The next-generation Nissan Micra will be an all-electric look at how the Renault-Nissan-Mitsubishi Alliance’s latest “leader-follower” system will work.
Yesterday the Alliance outlined its plan to roll out 35 electric vehicles by 2030 spread across five different platforms.
One of these architectures is CMF B-EV, which we already knew will serve as the basis of the retro-inspired Renault 5 light car.
Yesterday the automakers confirmed the next-generation Nissan Micra will also use that architecture.
During the presentation Nissan’s chief operating officer Ashwani Gupta was keen to point out the new Micra “will be designed by Nissan and engineered and manufactured by Renault using our new common platform, maximising the use of our Alliance assets while maintaining its Nissan-ness”.
From the teaser issued by Nissan, the new Micra will differ quite significantly from the Renault 5, in styling terms at least.
The Micra will feature softer lines, a more flowing silhouette, and circular driving lights recalling the round headlights employed by three generations of the car.
It also has round tail-lights, a chunky — possibly tall — body, and five doors.
When the Renault-Nissan-Mitsubishi Alliance announced its “leader-follower” model in mid-2020, where one automaker would be designated as the lead company responsible for most of the heavy lifting in a particular region.
Under this system it was feared the Alliance would rely primarily on badge engineering to support to prop up follower brands.
That, at least on the face of yesterday’s presentation, may not be the case. We don’t know when the new Micra will emerge, but it will likely be after the Renault 5 hits the market in 2024.

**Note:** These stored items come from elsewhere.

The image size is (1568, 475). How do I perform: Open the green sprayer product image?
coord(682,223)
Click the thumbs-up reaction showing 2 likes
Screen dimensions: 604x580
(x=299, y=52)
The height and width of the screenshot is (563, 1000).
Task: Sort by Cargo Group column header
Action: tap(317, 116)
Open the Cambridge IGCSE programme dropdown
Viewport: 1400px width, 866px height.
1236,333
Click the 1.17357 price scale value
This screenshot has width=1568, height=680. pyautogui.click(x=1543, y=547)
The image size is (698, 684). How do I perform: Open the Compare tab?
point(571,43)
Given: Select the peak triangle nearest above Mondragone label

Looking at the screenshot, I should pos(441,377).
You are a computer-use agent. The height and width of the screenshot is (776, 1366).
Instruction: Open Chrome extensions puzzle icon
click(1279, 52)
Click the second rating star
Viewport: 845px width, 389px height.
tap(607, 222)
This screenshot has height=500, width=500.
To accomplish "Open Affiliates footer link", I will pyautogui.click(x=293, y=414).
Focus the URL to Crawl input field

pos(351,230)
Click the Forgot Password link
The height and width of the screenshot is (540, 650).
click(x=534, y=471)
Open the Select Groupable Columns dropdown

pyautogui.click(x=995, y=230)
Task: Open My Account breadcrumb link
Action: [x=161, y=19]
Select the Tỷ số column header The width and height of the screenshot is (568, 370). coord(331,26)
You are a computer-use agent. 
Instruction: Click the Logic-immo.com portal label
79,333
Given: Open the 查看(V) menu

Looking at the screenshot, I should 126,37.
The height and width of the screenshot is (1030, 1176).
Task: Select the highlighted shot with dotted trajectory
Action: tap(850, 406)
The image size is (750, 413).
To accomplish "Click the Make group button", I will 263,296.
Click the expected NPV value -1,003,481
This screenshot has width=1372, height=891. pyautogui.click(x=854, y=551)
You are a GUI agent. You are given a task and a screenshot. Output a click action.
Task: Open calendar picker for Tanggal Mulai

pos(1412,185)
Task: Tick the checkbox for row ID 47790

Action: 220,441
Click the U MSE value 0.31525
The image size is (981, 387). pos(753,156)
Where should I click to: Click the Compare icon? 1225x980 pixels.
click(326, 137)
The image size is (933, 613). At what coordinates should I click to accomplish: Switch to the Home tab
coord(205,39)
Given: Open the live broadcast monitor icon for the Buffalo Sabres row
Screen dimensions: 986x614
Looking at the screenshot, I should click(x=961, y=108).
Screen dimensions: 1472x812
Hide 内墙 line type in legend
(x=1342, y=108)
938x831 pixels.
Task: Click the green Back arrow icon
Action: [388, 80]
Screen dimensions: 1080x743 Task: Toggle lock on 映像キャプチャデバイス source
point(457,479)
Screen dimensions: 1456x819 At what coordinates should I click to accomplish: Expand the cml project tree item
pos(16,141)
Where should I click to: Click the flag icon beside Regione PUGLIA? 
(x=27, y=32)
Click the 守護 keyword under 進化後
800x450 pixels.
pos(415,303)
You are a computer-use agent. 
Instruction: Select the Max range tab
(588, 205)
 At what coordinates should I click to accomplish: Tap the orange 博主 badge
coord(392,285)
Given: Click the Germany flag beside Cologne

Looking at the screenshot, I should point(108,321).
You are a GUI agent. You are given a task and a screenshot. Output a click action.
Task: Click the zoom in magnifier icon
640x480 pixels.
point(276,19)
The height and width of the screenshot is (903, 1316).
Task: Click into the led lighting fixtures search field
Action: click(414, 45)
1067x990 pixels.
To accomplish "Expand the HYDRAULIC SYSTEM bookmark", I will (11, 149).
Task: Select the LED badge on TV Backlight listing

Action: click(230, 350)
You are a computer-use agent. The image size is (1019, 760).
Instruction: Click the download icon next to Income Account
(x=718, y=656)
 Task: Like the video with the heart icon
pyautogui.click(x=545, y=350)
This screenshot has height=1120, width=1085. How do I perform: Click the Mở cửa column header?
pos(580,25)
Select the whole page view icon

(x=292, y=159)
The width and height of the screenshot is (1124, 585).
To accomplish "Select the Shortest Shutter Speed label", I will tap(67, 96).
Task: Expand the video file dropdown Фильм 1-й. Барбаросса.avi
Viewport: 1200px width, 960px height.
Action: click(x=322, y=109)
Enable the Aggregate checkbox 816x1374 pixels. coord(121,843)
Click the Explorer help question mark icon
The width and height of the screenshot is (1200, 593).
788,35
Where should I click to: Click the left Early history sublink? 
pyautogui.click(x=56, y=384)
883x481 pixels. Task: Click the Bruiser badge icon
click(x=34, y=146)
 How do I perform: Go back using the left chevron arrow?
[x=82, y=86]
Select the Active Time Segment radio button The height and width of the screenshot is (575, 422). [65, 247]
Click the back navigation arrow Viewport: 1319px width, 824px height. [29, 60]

At present there are two vehicles using the Micra or March badge.
There’s an updated version of the ‘K13’ Micra that was available in Australia until 2016. This car, trivia geeks will love, was sold briefly in India as the Renault Pulse with a single-frame-style grille.
For some markets, primarily Mexico, the K13 Micra been updated new angular headlights and the company’s signature V-motion grille design.
In Europe there’s a completely different Micra based on the Renault Clio.
While the Clio and Euro Micra share a platform and are built in the same Renault factory, the Nissan has a unique interior and exterior that dumps the Renault’s soft flowing lines for sharper and edgier details that are in line with what’s offered with the American Sentra and Altima sedans.
It’s this model the Micra EV will replace when it’s released.